There is something the matter with a girl who hasn’t an appetite, as sharp as hunger, to escape from her books and camp out of doors. If outdoor life cannot engross her wholly at times, banishing all thoughts of work, then she should make an effort to forget books and everything connected with them for a while. A young girl ought to be skillful in all sorts of outdoor accomplishments, rowing, swimming, riding and driving if possible, canoeing, skating, sailing a boat, fishing, hunting, mountain climbing.
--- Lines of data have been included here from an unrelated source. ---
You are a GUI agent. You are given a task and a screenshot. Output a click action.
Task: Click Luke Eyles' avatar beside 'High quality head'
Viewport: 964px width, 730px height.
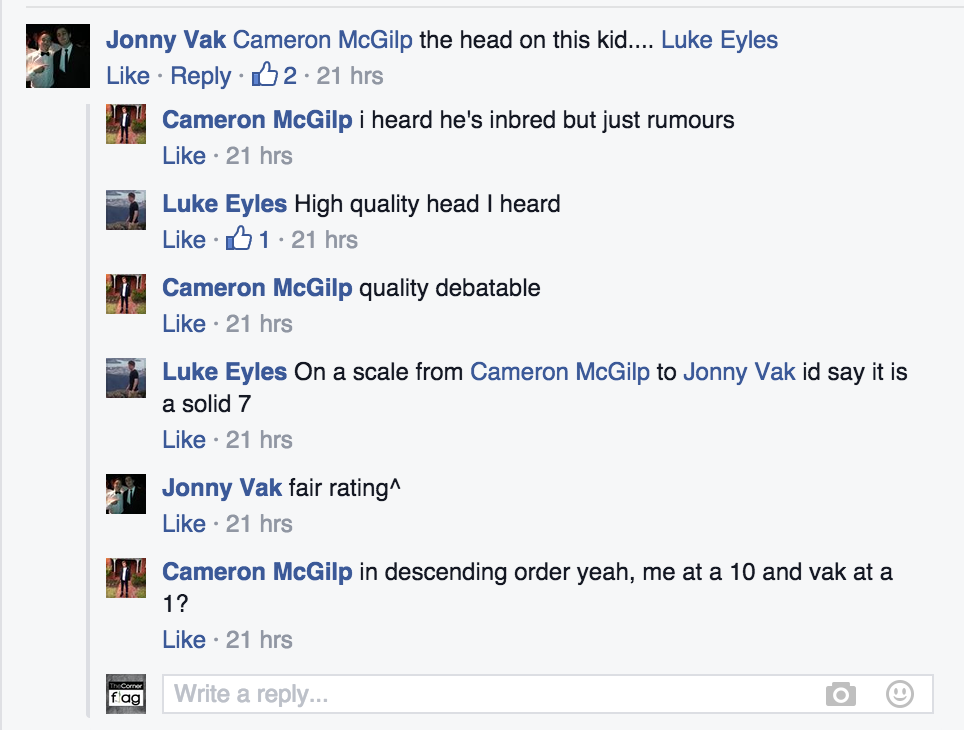(x=126, y=208)
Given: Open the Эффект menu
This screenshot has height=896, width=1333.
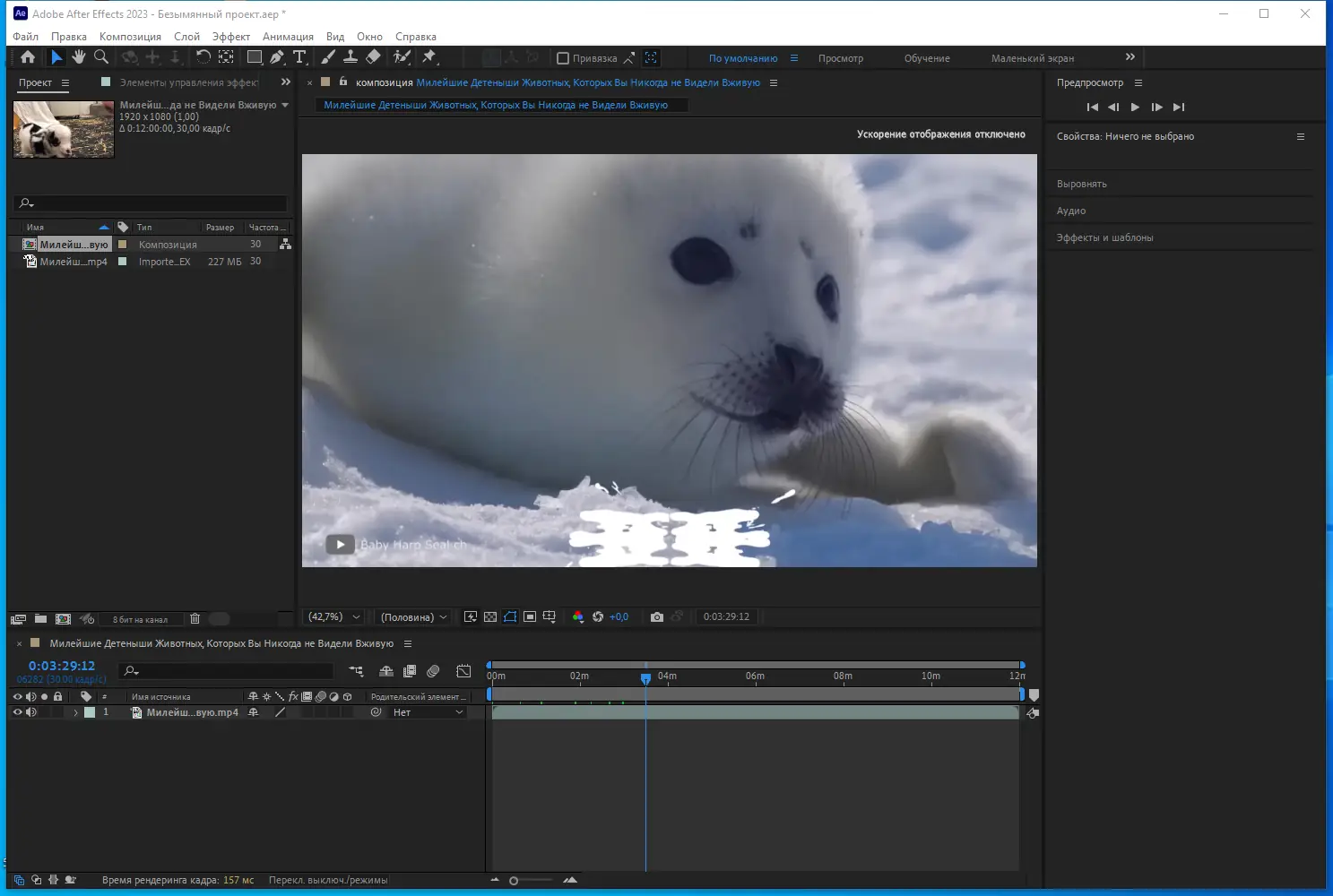Looking at the screenshot, I should [x=230, y=37].
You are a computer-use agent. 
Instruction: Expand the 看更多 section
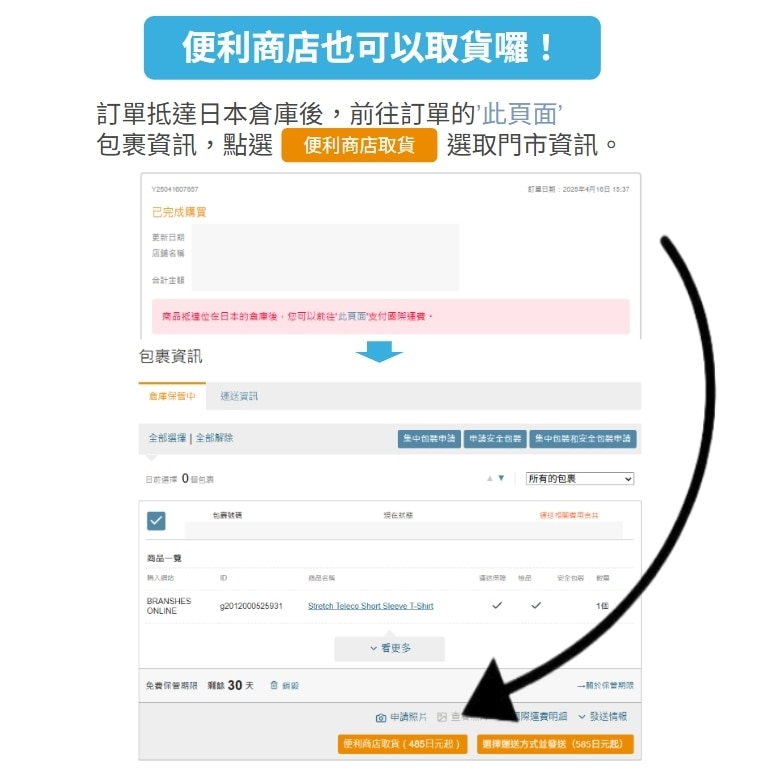(390, 648)
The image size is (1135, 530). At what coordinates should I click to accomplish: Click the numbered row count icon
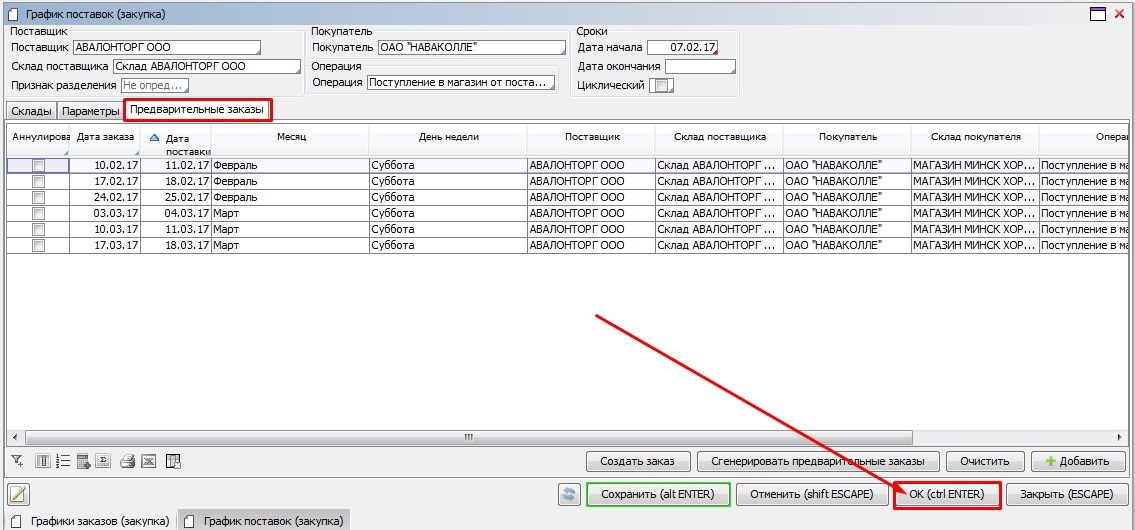[x=63, y=461]
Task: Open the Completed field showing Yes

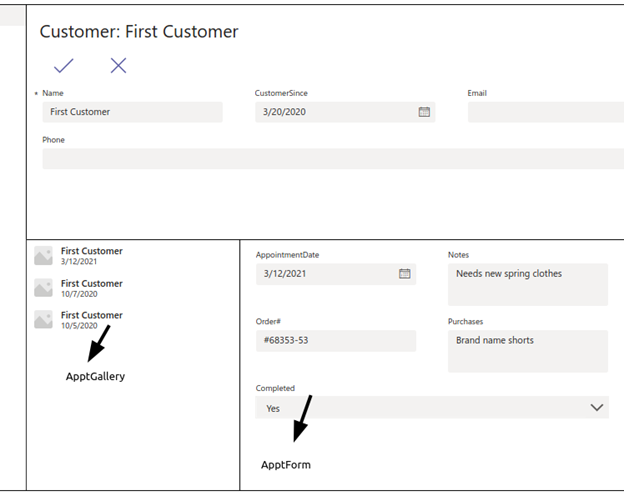Action: pos(432,407)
Fortunately there is more of the play-spirit connected with outdoor life than there used to be. Both school and college have fostered this wholesome attitude. If a girl doesn’t like active sports she should cultivate a love for them. You can always trust a person who is accomplished in physical ways, for anyone who has led an intelligent out-of-door life is more self-reliant. Her faculty for doing things, her inventiveness, her poise, her “nerve” are all strengthened. I recall an instance of this “faculty” and inventiveness. We were on a wild Maine lake when an accident happened to the canoe, a necessity to our return, for we were far away from all sources of help. Apparently there was nothing with which to mend it. But our Indian guide found there everything he needed ready for his use. He scraped gum off a tree, he cut a piece of bark, and then he rummaged about until he discovered an old wire. With these things he securely mended a big hole. Oftentimes it seems as if the very appliances with which city children are provided tend to make them incapable.